The PS5 will get Variable Refresh Rate support this week

Games like Ratchet & Clank: Rift Apart and Marvel's Spider-Man: Miles Morales will receive updates to better harness the technology.

Sony has confirmed that support for Variable Refresh Rate (VRR) will be added to the PlayStation 5 later this week.

VRR is a visual technology which can dynamically sync the refresh rate of your TV or display device to match the output of the console itself. This helps to eliminate distracting artifacts like screen-tearing from appearing on the screen. It’s technology that has been present on PC for many years, and is also supported on Xbox Series X/S.

“Gameplay in many PS5 titles feels smoother as scenes render seamlessly, graphics look crisper, and input lag is reduced,” wrote Sony’s senior vice president of platform experience, Hideaki Nishino, in the announcement blog post.

PS5 VRR support
© Sony

When the update arrives, VRR will be enabled automatically on HDMI 2.1 VRR-compatible TVs and PC monitors for all supported games. While the technology will applicable to all games, a selection of titles has been highlighted as receiving updates that will allow them to better take advantage of the technology. 

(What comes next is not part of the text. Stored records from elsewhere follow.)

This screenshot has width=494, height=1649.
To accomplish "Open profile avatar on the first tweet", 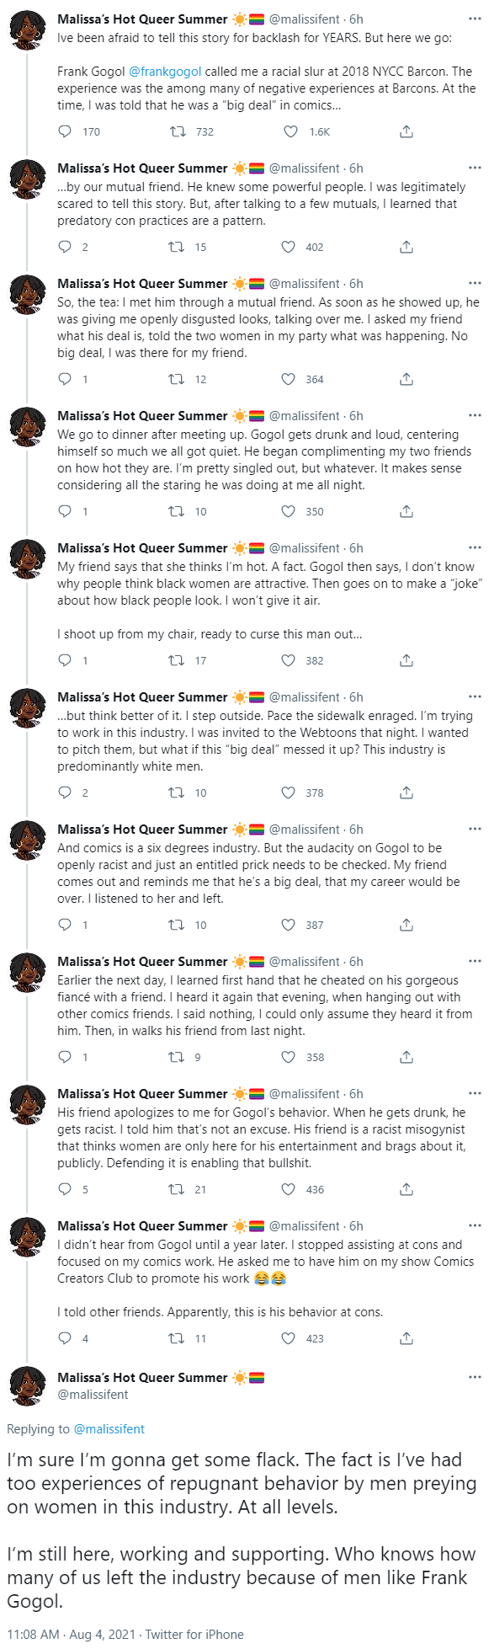I will click(x=27, y=32).
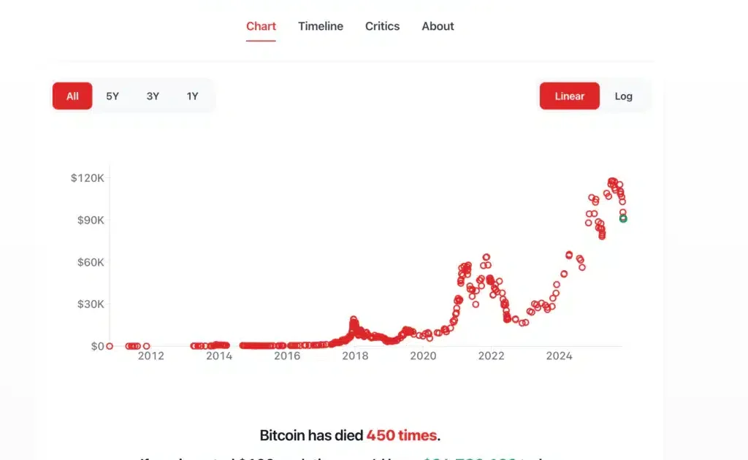Switch the chart to Log scale
This screenshot has height=460, width=748.
[623, 96]
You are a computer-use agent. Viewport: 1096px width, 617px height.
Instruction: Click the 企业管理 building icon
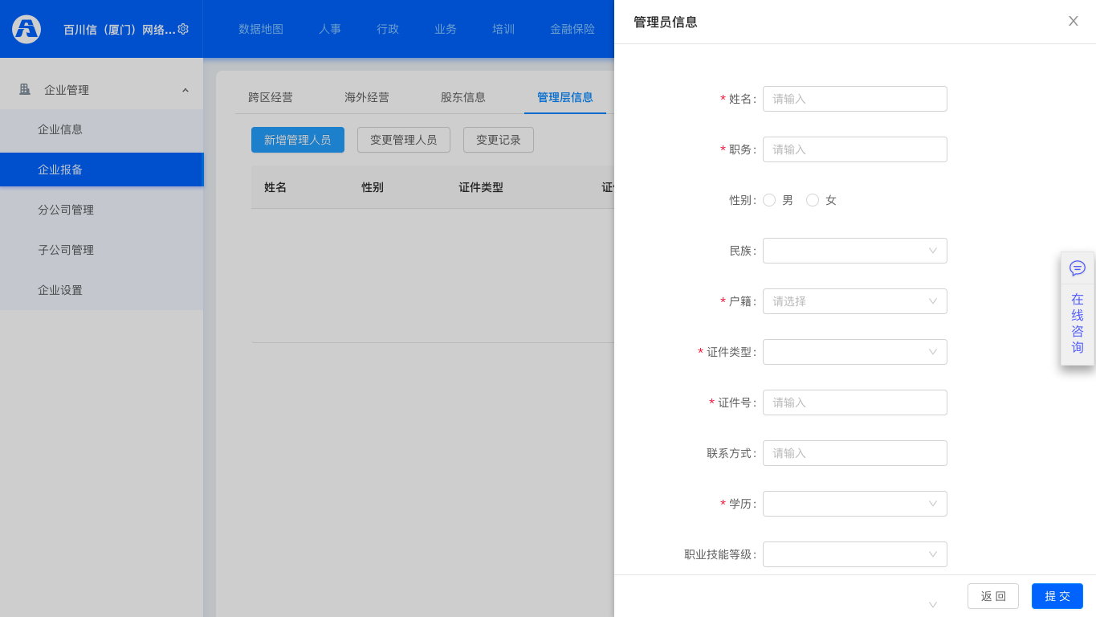click(25, 89)
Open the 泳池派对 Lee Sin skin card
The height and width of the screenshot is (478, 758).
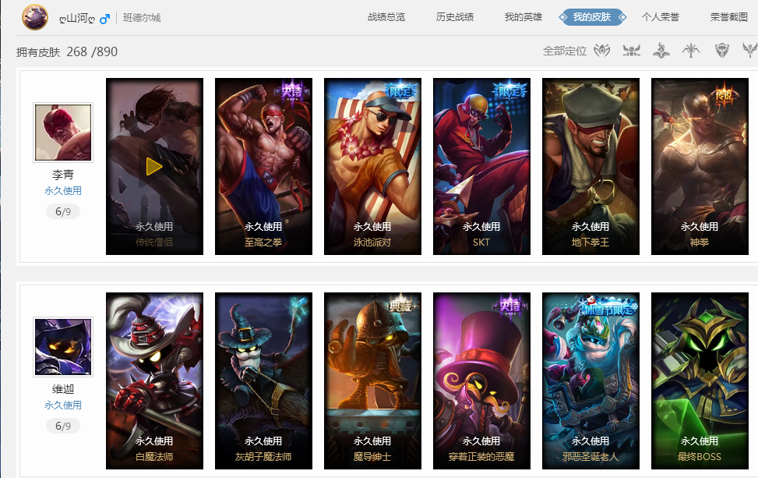tap(372, 166)
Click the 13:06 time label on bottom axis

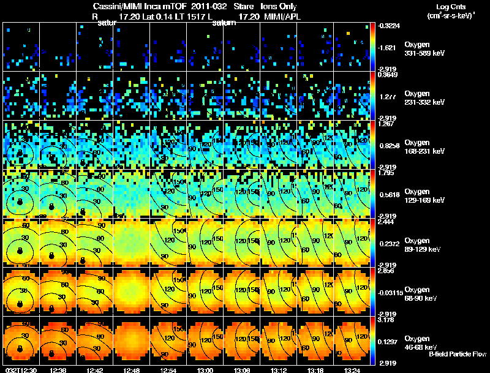pyautogui.click(x=241, y=370)
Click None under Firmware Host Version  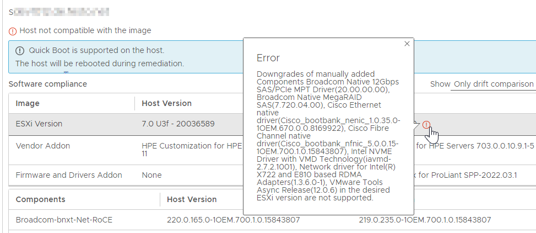tap(152, 175)
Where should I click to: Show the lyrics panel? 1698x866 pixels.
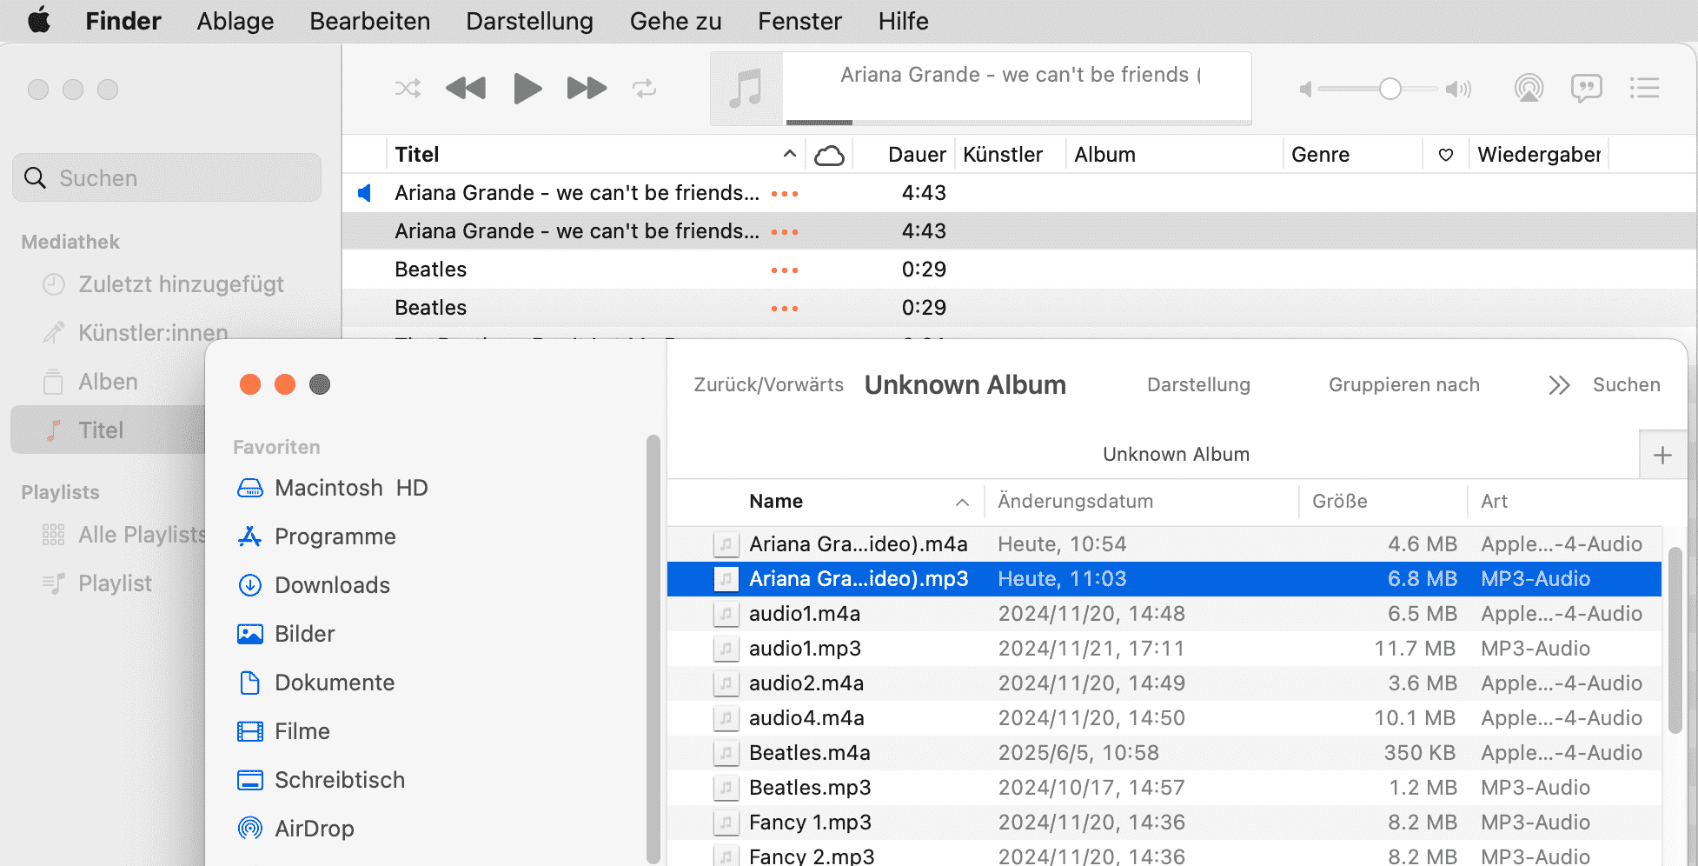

The first game to receive patches for VRR support include:

  • Astro’s Playroom
  • Call of Duty: Vanguard
  • Call of Duty: Black Ops Cold War
  • Deathloop
  • Destiny 2
  • Devil May Cry 5 Special Edition
  • DIRT 5
  • Godfall
  • Marvel’s Spider-Man Remastered
  • Marvel’s Spider-Man: Miles Morales
  • Ratchet & Clank: Rift Apart
  • Resident Evil Village
  • Tiny Tina’s Wonderlands
  • Tom Clancy’s Rainbow Six Siege
  • Tribes of Midgard

Sony promises that further games will be receiving updates in future as well. If they wish, users will be able to disable the technology under the PS5’s Screen and Video system settings. It will also be possible to enable VRR for unsupported games in the same menu. Sony says that this “may improve video quality for some games.” 

Associate Editor

Henry Stenhouse serves an eternal punishment as the Associate Editor of AllGamers. He spent his younger life studying the laws of physics, even going so far as to complete a PhD in the subject before video games stole his soul. Confess your love of Super Smash Bros. via email at, or catch him on Twitter.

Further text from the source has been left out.